• _Work instruction_
For each entry below, output it exactly as it stands.
[[ Entries shown open ]]
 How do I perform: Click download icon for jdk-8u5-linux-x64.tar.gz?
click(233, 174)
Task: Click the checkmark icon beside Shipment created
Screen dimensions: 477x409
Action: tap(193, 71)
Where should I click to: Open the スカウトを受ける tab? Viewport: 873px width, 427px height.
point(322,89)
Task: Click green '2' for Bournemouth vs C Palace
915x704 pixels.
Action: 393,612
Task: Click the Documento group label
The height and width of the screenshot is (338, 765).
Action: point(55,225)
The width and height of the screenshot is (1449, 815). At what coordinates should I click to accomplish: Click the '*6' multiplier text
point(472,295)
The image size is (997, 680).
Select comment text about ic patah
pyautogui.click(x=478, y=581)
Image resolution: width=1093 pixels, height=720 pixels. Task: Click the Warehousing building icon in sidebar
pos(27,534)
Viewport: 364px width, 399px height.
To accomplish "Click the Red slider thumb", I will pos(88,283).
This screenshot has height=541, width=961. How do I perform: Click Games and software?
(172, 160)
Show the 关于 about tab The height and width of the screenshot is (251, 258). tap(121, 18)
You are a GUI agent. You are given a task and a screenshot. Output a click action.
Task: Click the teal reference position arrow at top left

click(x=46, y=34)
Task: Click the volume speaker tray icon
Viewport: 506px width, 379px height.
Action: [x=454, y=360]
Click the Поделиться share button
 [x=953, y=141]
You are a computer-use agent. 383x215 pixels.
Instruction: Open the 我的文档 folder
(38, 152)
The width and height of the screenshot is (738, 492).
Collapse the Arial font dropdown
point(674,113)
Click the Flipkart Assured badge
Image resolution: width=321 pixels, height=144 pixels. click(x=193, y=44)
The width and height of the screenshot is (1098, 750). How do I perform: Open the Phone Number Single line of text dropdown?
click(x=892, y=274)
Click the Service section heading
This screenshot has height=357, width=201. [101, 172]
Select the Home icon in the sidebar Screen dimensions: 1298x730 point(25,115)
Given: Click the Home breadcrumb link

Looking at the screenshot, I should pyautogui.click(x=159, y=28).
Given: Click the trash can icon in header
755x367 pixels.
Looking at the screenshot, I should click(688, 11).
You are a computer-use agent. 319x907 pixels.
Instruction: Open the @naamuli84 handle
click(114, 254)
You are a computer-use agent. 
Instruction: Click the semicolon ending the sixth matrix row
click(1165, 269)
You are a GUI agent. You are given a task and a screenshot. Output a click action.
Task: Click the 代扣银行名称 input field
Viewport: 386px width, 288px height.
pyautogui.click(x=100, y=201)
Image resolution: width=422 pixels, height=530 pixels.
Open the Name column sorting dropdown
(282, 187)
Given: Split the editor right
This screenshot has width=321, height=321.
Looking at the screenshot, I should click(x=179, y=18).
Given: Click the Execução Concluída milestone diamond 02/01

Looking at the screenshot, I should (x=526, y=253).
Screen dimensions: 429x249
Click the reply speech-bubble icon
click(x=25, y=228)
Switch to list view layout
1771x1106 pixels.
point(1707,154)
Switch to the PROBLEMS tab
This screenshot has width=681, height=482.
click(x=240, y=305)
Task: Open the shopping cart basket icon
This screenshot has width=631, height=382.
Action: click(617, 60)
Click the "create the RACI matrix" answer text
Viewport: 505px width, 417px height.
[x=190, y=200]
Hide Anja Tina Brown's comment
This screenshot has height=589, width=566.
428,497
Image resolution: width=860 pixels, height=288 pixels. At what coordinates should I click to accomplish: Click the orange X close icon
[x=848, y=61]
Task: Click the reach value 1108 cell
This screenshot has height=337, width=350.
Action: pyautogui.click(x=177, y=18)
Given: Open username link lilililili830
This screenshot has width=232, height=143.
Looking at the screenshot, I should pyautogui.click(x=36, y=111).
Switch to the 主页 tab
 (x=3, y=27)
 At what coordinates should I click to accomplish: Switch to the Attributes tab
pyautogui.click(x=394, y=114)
[[ Entries shown closed ]]
• _Written answer_
 How do I perform: Click download icon for jdk-8u5-linux-x64.tar.gz?
click(233, 174)
Task: Click the checkmark icon beside Shipment created
Screen dimensions: 477x409
Action: tap(193, 71)
Where should I click to: Open the スカウトを受ける tab? Viewport: 873px width, 427px height.
point(322,89)
Task: Click green '2' for Bournemouth vs C Palace
915x704 pixels.
Action: 393,612
Task: Click the Documento group label
The height and width of the screenshot is (338, 765).
Action: point(55,225)
The width and height of the screenshot is (1449, 815). At what coordinates should I click to accomplish: Click the '*6' multiplier text
point(472,295)
The image size is (997, 680).
Select comment text about ic patah
pyautogui.click(x=478, y=581)
Image resolution: width=1093 pixels, height=720 pixels. Task: Click the Warehousing building icon in sidebar
pos(27,534)
Viewport: 364px width, 399px height.
To accomplish "Click the Red slider thumb", I will pos(88,283).
This screenshot has height=541, width=961. How do I perform: Click Games and software?
(172, 160)
Show the 关于 about tab The height and width of the screenshot is (251, 258). tap(121, 18)
You are a GUI agent. You are given a task and a screenshot. Output a click action.
Task: Click the teal reference position arrow at top left

click(x=46, y=34)
Task: Click the volume speaker tray icon
Viewport: 506px width, 379px height.
Action: [x=454, y=360]
Click the Поделиться share button
 [x=953, y=141]
You are a computer-use agent. 383x215 pixels.
Instruction: Open the 我的文档 folder
(38, 152)
The width and height of the screenshot is (738, 492).
Collapse the Arial font dropdown
point(674,113)
Click the Flipkart Assured badge
Image resolution: width=321 pixels, height=144 pixels. click(x=193, y=44)
The width and height of the screenshot is (1098, 750). How do I perform: Open the Phone Number Single line of text dropdown?
click(x=892, y=274)
Click the Service section heading
This screenshot has height=357, width=201. [101, 172]
Select the Home icon in the sidebar Screen dimensions: 1298x730 point(25,115)
Given: Click the Home breadcrumb link

Looking at the screenshot, I should pyautogui.click(x=159, y=28).
Given: Click the trash can icon in header
755x367 pixels.
Looking at the screenshot, I should click(688, 11).
You are a computer-use agent. 319x907 pixels.
Instruction: Open the @naamuli84 handle
click(114, 254)
You are a computer-use agent. 
Instruction: Click the semicolon ending the sixth matrix row
click(1165, 269)
You are a GUI agent. You are given a task and a screenshot. Output a click action.
Task: Click the 代扣银行名称 input field
Viewport: 386px width, 288px height.
pyautogui.click(x=100, y=201)
Image resolution: width=422 pixels, height=530 pixels.
Open the Name column sorting dropdown
(282, 187)
Given: Split the editor right
This screenshot has width=321, height=321.
Looking at the screenshot, I should click(x=179, y=18).
Given: Click the Execução Concluída milestone diamond 02/01

Looking at the screenshot, I should (x=526, y=253).
Screen dimensions: 429x249
Click the reply speech-bubble icon
click(x=25, y=228)
Switch to list view layout
1771x1106 pixels.
point(1707,154)
Switch to the PROBLEMS tab
This screenshot has width=681, height=482.
click(x=240, y=305)
Task: Open the shopping cart basket icon
This screenshot has width=631, height=382.
Action: click(617, 60)
Click the "create the RACI matrix" answer text
Viewport: 505px width, 417px height.
[x=190, y=200]
Hide Anja Tina Brown's comment
This screenshot has height=589, width=566.
428,497
Image resolution: width=860 pixels, height=288 pixels. At what coordinates should I click to accomplish: Click the orange X close icon
[x=848, y=61]
Task: Click the reach value 1108 cell
This screenshot has height=337, width=350.
Action: pyautogui.click(x=177, y=18)
Given: Open username link lilililili830
This screenshot has width=232, height=143.
Looking at the screenshot, I should pyautogui.click(x=36, y=111).
Switch to the 主页 tab
 (x=3, y=27)
 At what coordinates should I click to accomplish: Switch to the Attributes tab
pyautogui.click(x=394, y=114)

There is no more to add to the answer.